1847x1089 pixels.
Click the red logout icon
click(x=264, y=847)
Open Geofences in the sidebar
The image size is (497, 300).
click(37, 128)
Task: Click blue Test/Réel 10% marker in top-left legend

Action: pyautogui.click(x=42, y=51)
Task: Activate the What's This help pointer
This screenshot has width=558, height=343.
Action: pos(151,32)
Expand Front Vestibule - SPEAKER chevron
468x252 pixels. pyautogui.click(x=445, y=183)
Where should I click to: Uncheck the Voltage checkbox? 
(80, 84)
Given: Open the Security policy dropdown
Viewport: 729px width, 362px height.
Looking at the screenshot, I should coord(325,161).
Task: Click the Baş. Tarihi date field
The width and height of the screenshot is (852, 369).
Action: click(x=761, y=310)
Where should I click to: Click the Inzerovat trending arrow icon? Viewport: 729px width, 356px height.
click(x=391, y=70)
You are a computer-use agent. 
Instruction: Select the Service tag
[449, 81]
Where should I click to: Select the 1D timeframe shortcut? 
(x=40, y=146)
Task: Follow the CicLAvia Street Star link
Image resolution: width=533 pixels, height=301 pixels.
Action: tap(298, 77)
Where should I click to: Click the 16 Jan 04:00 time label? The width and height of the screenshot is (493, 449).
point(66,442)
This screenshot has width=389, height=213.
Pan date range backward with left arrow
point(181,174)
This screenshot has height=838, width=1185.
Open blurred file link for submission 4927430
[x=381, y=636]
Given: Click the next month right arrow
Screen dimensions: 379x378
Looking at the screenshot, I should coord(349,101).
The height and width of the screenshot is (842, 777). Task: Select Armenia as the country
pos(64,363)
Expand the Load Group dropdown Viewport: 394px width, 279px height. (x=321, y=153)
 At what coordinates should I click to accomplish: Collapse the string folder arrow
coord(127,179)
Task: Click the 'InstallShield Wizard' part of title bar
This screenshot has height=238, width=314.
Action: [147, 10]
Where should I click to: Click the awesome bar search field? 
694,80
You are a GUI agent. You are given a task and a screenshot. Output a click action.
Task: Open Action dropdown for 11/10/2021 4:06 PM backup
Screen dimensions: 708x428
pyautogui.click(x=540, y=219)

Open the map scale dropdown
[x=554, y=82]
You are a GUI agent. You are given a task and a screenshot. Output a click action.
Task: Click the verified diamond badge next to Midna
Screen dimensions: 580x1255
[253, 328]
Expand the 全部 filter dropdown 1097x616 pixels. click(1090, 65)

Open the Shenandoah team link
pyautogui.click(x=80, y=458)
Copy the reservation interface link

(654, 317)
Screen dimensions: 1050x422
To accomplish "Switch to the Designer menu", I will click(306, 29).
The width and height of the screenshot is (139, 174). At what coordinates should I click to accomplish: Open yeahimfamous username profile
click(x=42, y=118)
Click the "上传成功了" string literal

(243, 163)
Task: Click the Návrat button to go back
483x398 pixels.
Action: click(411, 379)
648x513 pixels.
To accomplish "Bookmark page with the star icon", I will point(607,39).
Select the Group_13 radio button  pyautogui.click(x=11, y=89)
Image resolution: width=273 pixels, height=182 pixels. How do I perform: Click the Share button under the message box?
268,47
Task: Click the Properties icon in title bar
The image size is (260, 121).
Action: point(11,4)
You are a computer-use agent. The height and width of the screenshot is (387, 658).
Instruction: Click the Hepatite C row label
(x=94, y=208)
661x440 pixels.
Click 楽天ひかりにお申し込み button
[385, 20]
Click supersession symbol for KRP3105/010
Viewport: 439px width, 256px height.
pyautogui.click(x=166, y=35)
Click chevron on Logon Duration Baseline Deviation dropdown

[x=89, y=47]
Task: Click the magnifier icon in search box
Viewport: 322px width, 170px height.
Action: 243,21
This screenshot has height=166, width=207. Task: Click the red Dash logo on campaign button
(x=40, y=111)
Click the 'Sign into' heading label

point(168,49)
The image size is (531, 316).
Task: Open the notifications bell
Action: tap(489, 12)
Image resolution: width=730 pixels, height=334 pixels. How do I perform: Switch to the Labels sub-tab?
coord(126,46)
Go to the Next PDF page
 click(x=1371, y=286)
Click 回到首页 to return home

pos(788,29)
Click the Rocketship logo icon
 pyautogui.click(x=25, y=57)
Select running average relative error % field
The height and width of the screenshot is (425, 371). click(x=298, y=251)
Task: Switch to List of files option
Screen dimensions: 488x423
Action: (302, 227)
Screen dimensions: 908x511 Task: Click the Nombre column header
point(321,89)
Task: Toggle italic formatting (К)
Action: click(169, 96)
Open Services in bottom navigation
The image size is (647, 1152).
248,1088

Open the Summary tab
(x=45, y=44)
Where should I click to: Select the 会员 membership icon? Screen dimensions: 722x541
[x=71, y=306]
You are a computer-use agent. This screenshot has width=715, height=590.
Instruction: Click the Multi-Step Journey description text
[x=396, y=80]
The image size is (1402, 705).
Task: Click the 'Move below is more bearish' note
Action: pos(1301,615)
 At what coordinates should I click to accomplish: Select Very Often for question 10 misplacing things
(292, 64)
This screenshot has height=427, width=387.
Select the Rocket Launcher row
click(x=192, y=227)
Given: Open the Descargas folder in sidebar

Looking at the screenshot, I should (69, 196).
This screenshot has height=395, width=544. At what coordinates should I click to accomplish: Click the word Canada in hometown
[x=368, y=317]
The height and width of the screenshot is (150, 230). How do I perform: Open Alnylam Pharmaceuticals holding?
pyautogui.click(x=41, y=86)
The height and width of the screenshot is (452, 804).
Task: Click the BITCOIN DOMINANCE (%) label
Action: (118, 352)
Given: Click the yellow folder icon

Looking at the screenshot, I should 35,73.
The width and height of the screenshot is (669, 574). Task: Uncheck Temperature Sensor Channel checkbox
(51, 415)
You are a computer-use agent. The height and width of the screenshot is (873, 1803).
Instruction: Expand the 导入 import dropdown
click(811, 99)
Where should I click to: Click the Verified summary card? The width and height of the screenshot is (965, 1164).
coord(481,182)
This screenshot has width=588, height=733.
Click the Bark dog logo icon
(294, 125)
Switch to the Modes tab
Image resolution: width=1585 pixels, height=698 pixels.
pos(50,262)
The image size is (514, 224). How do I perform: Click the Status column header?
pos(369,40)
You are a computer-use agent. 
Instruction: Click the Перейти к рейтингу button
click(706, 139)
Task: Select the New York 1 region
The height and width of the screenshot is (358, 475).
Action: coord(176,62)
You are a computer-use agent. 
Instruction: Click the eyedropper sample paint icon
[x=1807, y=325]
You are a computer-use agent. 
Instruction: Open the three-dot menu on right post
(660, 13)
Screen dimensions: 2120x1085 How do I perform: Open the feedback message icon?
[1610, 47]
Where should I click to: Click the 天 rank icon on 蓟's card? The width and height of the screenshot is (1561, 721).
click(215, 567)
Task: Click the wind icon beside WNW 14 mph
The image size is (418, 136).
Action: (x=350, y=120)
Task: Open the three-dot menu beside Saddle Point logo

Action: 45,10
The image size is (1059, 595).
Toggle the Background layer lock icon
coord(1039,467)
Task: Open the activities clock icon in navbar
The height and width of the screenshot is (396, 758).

• [The task]: Could you show every line of the material that includes the string "will"?

• [Answer]:
To accomplish "Switch to the Designer menu", I will click(306, 29).
To accomplish "Bookmark page with the star icon", I will point(607,39).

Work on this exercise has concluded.